Shackelford TK. Aggressive Behav. 2002; 28(3): 224-232.

Copyright

(Copyright © 2002, International Society for Research on Aggression, Publisher John Wiley and Sons)

DOI

unavailable

PMID

unavailable

Abstract

Working from an evolutionary psychological perspective, M. Wilson, M. Daly, and J. Scheib [1997. Feminism and Evolutionary Biology. New York: Chapman and Hull. p 431-465] hypothesized and found that reproductive-aged females incur excess risk of rape-murder (being raped and murdered) relative to nonreproductive-aged females and that this excess risk cannot be attributed solely to the greater association of young women with violent, young men. The current research provides the first national-level replication of these findings for the United States.
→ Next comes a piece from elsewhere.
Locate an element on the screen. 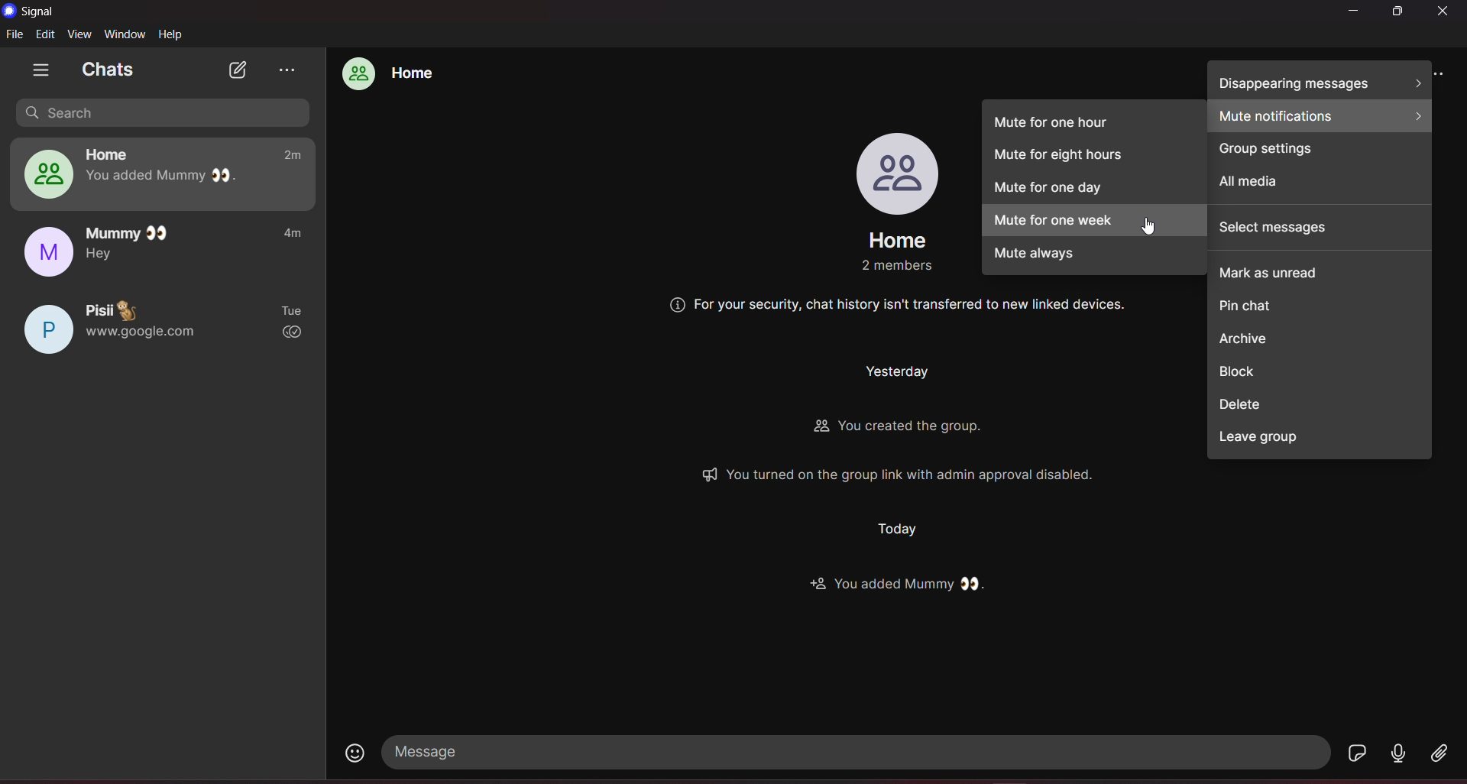 This screenshot has height=784, width=1467. group name is located at coordinates (899, 240).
I secured access to a national database of homicides occurring in the United States between 1976 and 1994 and selected for analysis cases in which a female was (1) raped and murdered by a male previously unknown to her or (2) murdered in the context of theft by a male previously unknown to her. Results replicate the work of Wilson et al. [19971 and document that (1) young men commit the majority of rape-murders and theft-murders; (2) young, reproductive-aged women are overrepresented among the victims of rape-murder but (3) are underrepresented among the victims of theft-murder. Discussion acknowledges the uncertain generalizability of theoretical and empirical work on rape-murder to rape not accompanied by murder and addresses two challenges to an evolutionary perspective on rape-murder: (1) Why are nonreproductive-aged females raped? and (2) Why are raped females subsequently murdered?